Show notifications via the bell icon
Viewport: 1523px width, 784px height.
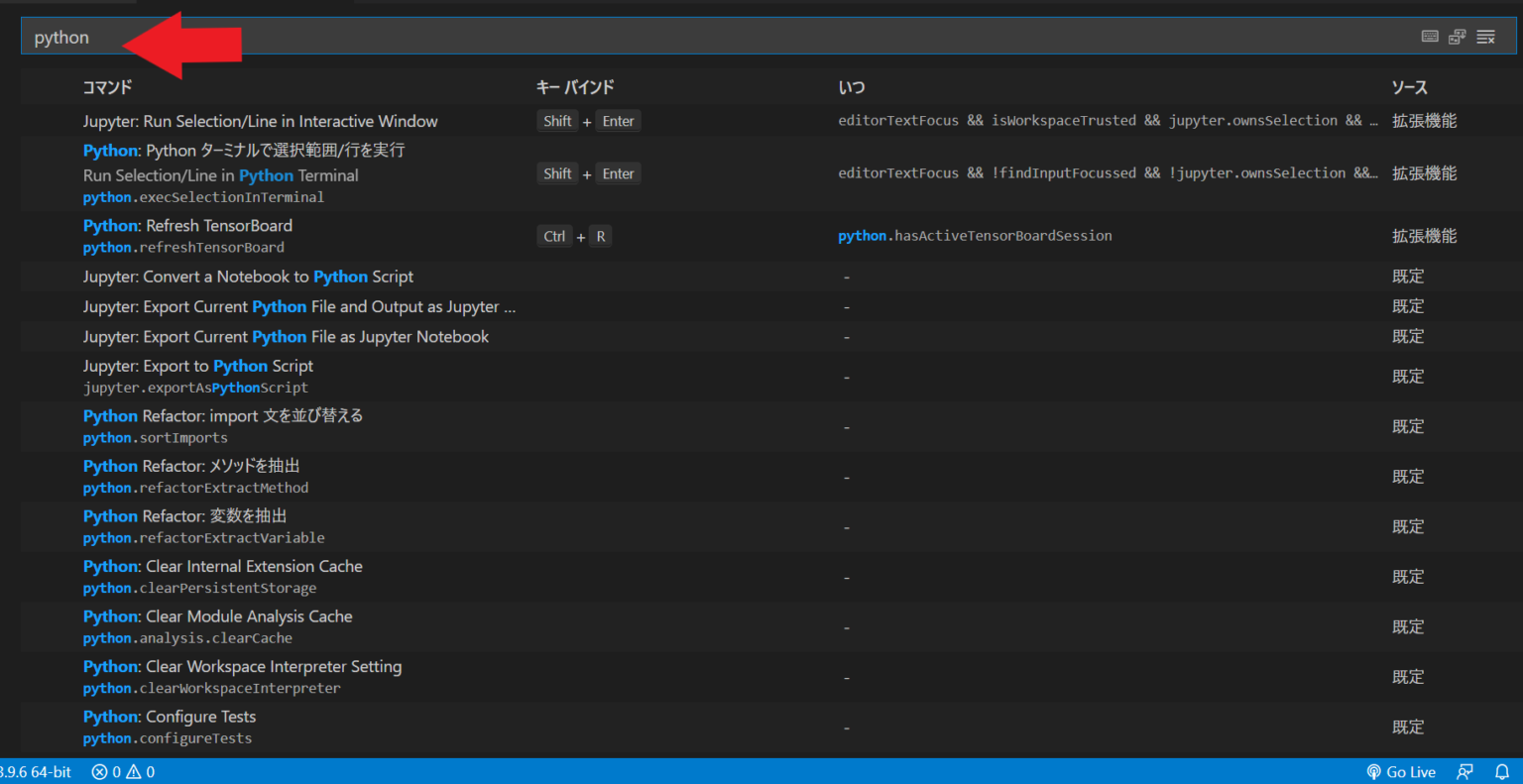tap(1502, 772)
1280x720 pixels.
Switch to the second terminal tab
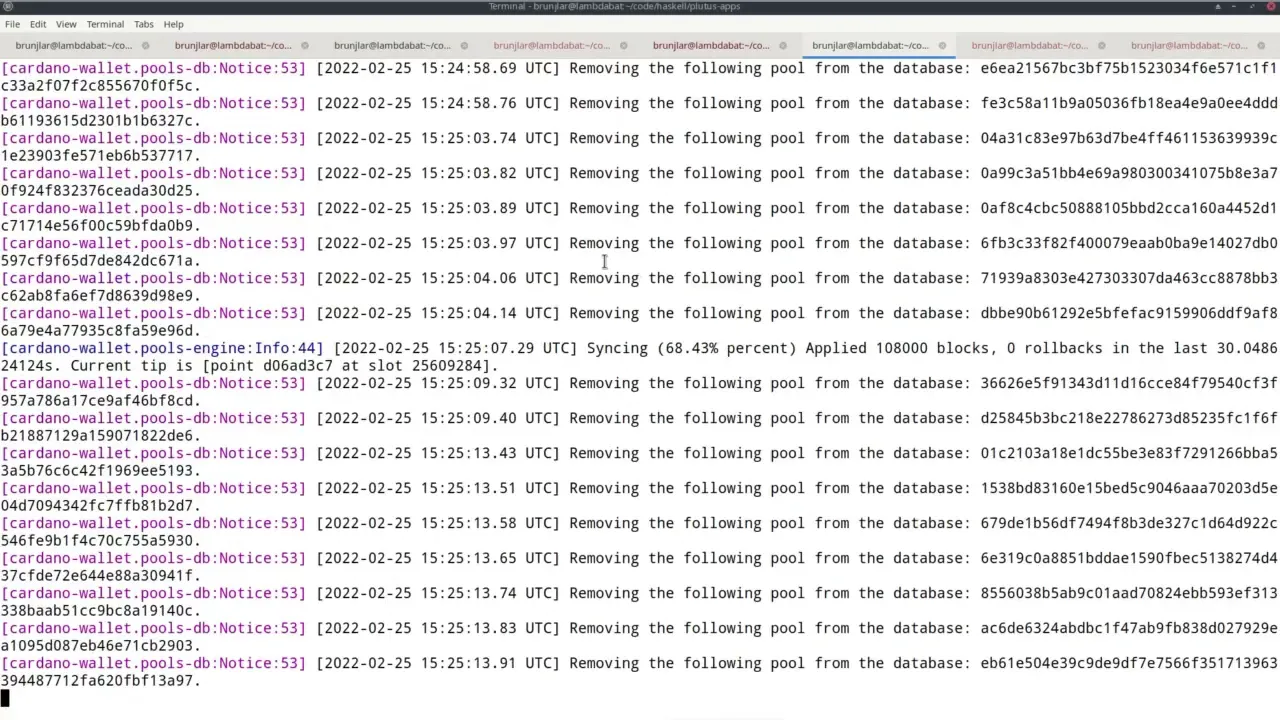[233, 45]
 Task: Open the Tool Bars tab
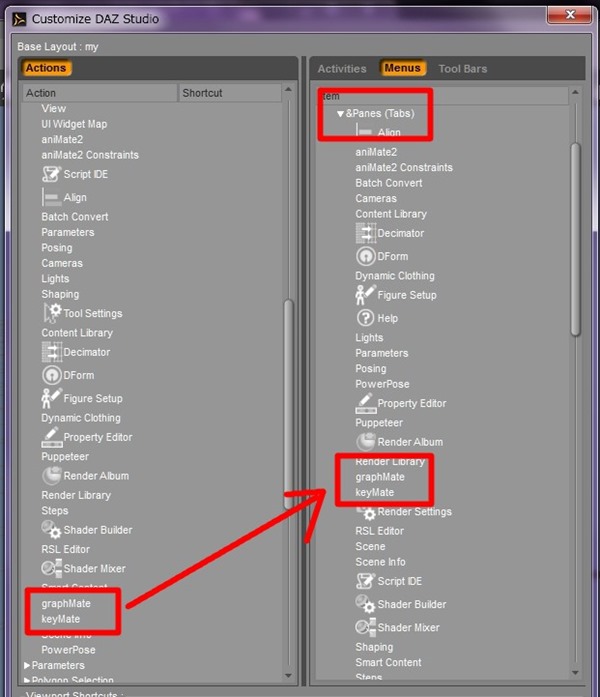pyautogui.click(x=462, y=69)
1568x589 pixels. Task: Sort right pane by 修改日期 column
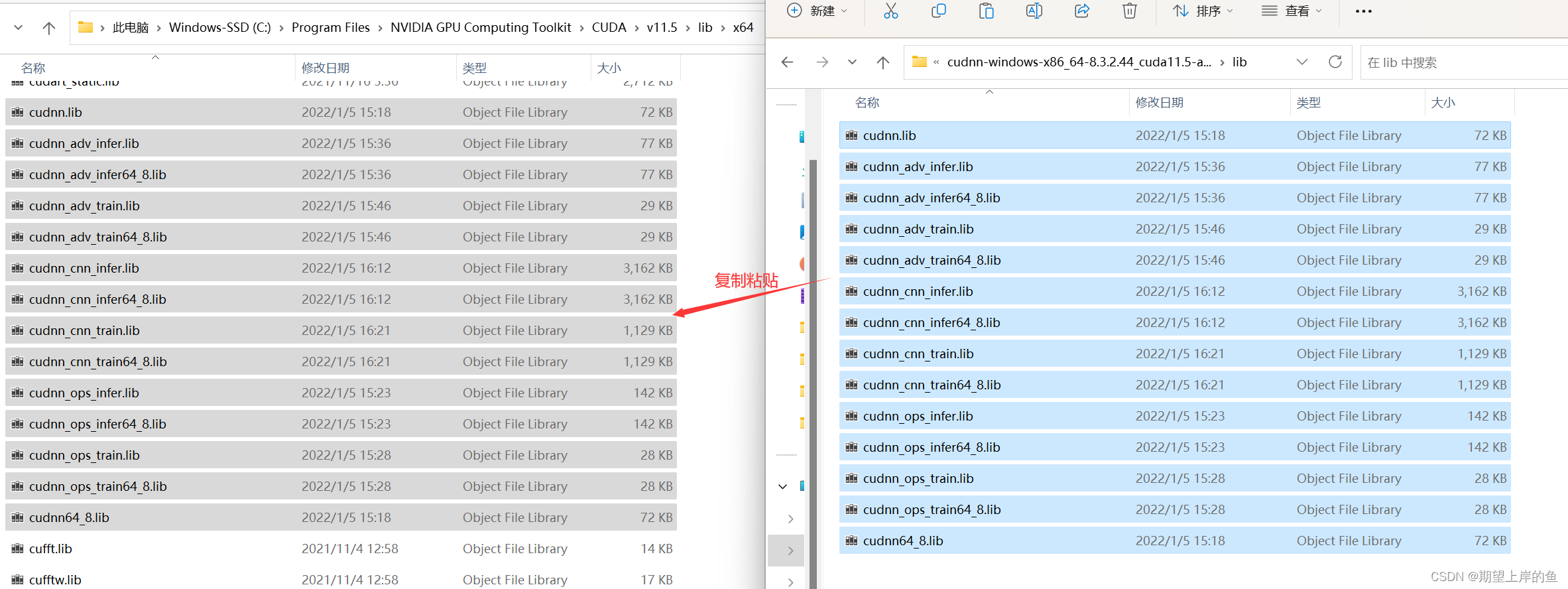[1160, 103]
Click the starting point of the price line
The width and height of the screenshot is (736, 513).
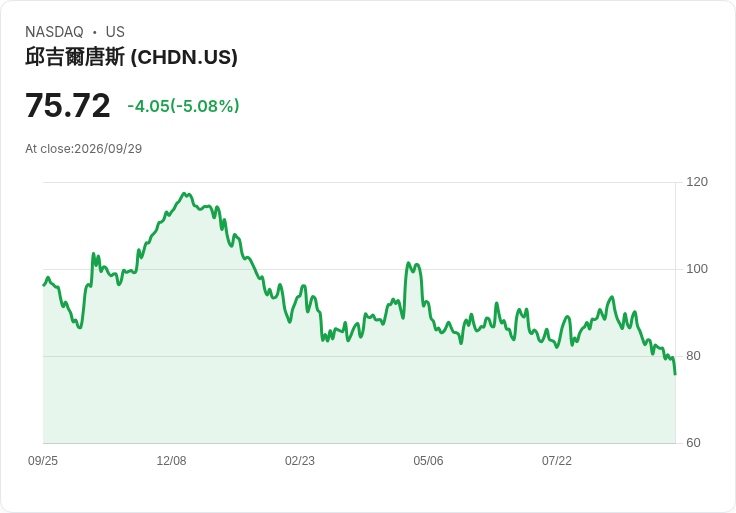pyautogui.click(x=44, y=285)
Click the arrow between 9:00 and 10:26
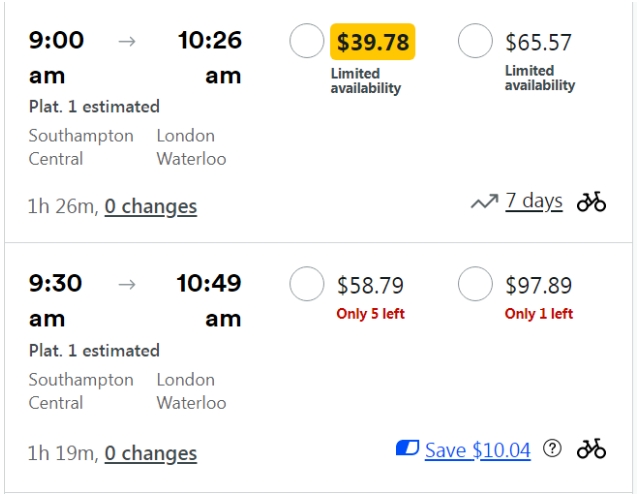Image resolution: width=639 pixels, height=498 pixels. (x=126, y=41)
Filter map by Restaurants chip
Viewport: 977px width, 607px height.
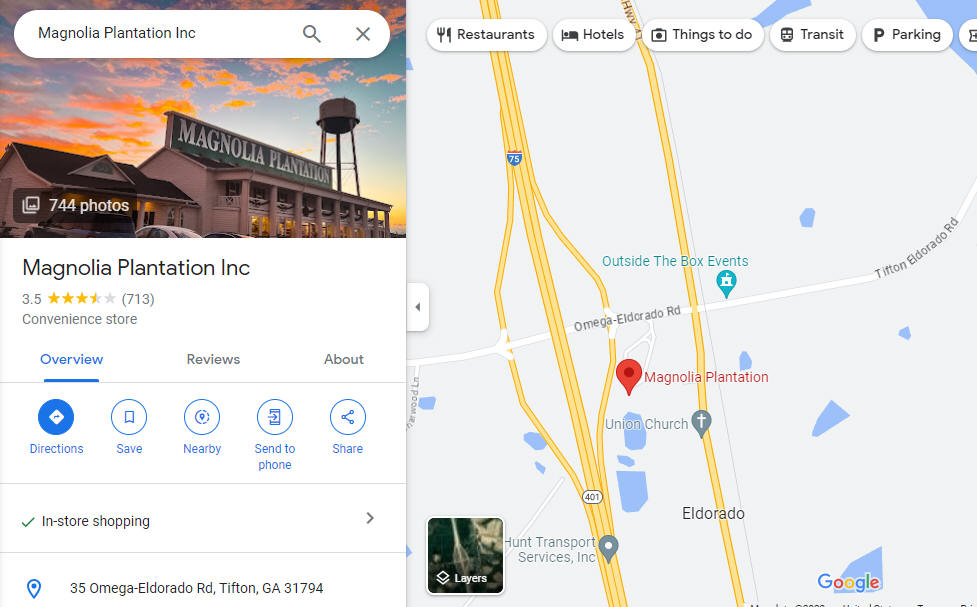[486, 35]
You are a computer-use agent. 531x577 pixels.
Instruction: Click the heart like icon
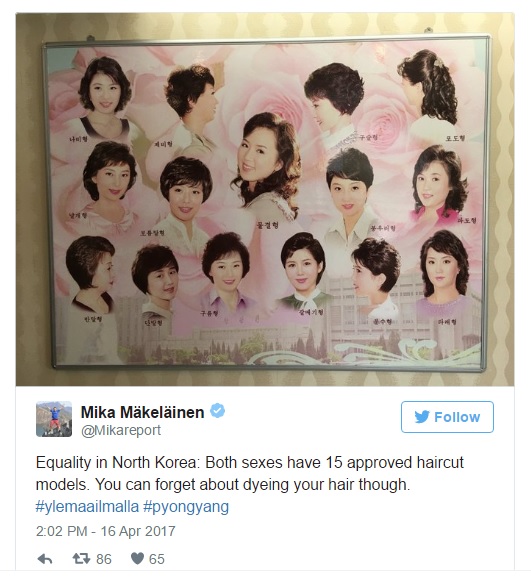(137, 559)
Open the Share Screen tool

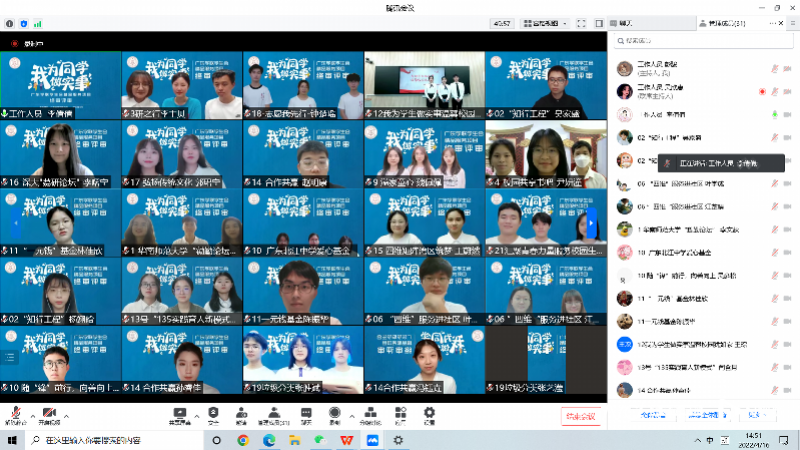[180, 416]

★ ★ ★ ★ ★

* **Your assignment**: Leave the pictures out and restate exactly the lines from the one that has "Viewport: 977px width, 607px height." through the final line of the entries above, both ends included.

* **Answer for this exercise**:
Viewport: 977px width, 607px height.
[486, 35]
You are a computer-use agent. 531x577 pixels.
Instruction: Click the heart like icon
(137, 559)
Open the Share Screen tool

[180, 416]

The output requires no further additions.